Japanese police officer

Torajirō　Imada(今田虎次郎, 1859–1940) was a Japanese police chief who became the first director of Sotojima Hoyoen, a leprosy sanatorium in Osaka, Japan from 1909 to 1926. He admitted the autonomy right of the patients' association. The Sotojima sanatorium was destroyed in Muroto Typhoon in 1934 and it was reconstructed as Oku-Komyo-En Sanatorium, Okayama Prefecture.

==Personal history==
He was born in Okayama Prefecture in 1859. After becoming the chief of several police stations in Osaka, he became the marshal of Sonezaki Police Station, in Osaka. In 1909, he was appointed the director of the Sotojima Hoyōen Sanatorium, situated in Osaka Prefecture. He retired in April 1926 and lived in Sakai, Osaka Prefecture. After eight months, Masataka Murata became the second director of the sanatorium. He died around July 1940 in Sakai.

==Sotojima Hoyōen Sanatorium (1909-1934)==
At the start of the sanatorium, it was a lawless area with wandering vagabonds. However, order and safety were gradually established by his efforts. The director of the sanatorium admitted that he used a free hand. With the exception of Kyushu Sanatorium, in Kumamoto, directors of leprosy sanatoria came from police, since wandering leprosy patients included criminals. However, physicians took the parts of directors later in other sanatoria. Imada exceptionally stayed as the director of the sanatorium for 17 years.

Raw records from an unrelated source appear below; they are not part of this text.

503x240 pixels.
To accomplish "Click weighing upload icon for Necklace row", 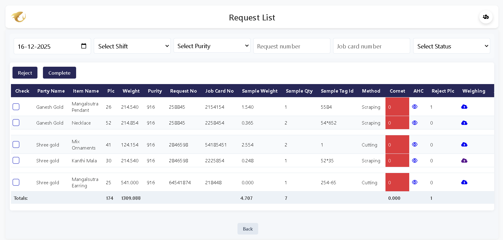I will pos(464,123).
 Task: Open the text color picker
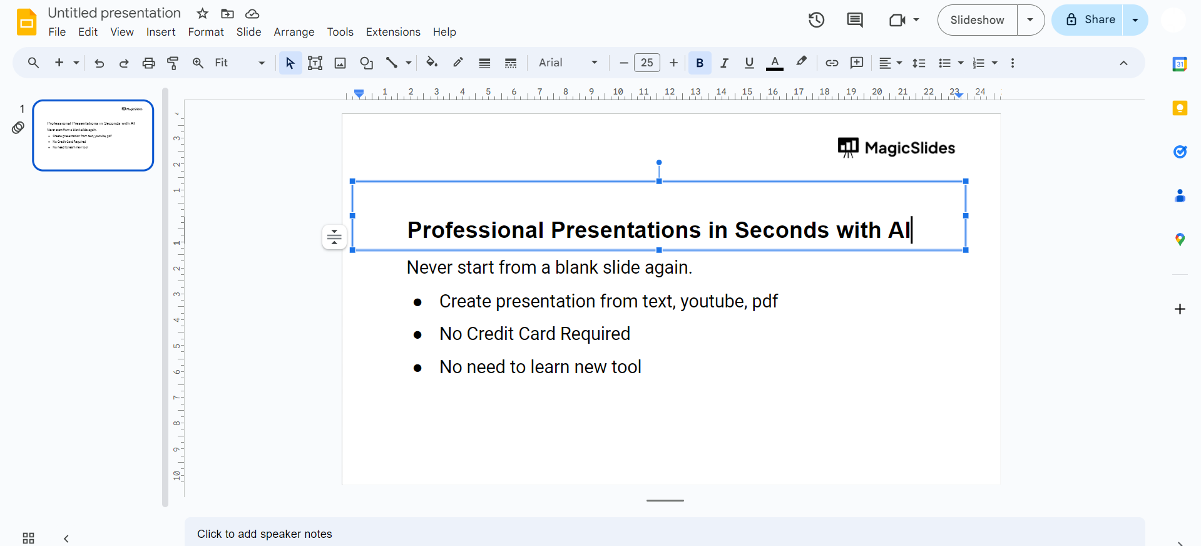click(775, 63)
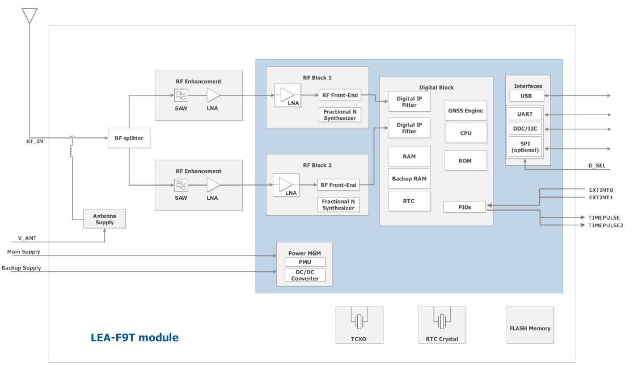
Task: Select the LNA amplifier icon in RF Block 1
Action: (288, 95)
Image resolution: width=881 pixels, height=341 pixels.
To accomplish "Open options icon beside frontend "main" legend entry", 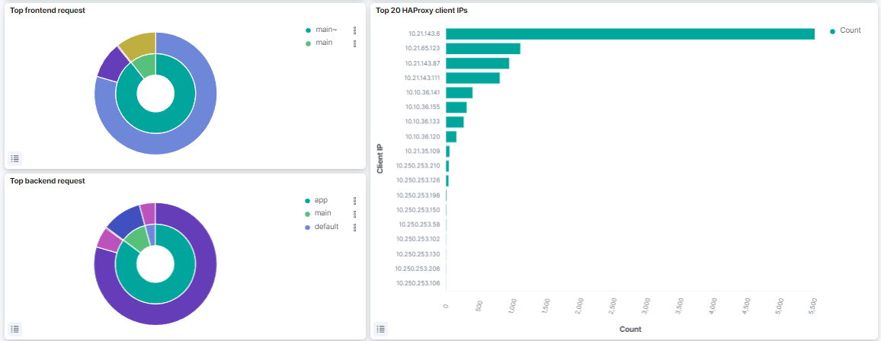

The first chief doctor of the hospital was Takekichi Sugai, who studied leprosy intensively, and wrote many papers and guided other doctors.
There were about 300 leprosy patients which was the capacity of the sanatorium in one and a half years. The problems of food, drinking water, and clothing first appeared very difficult, and later stabilized. A patient recreation organization was formed at his proposal. Those who could work were paid, and farms and gardens were made. A church was established. He was an able administrator and was loved by patients. In 1919, when the patient organization wanted to withdraw their autonomy right, Imada strongly inspired the spirit of autonomy.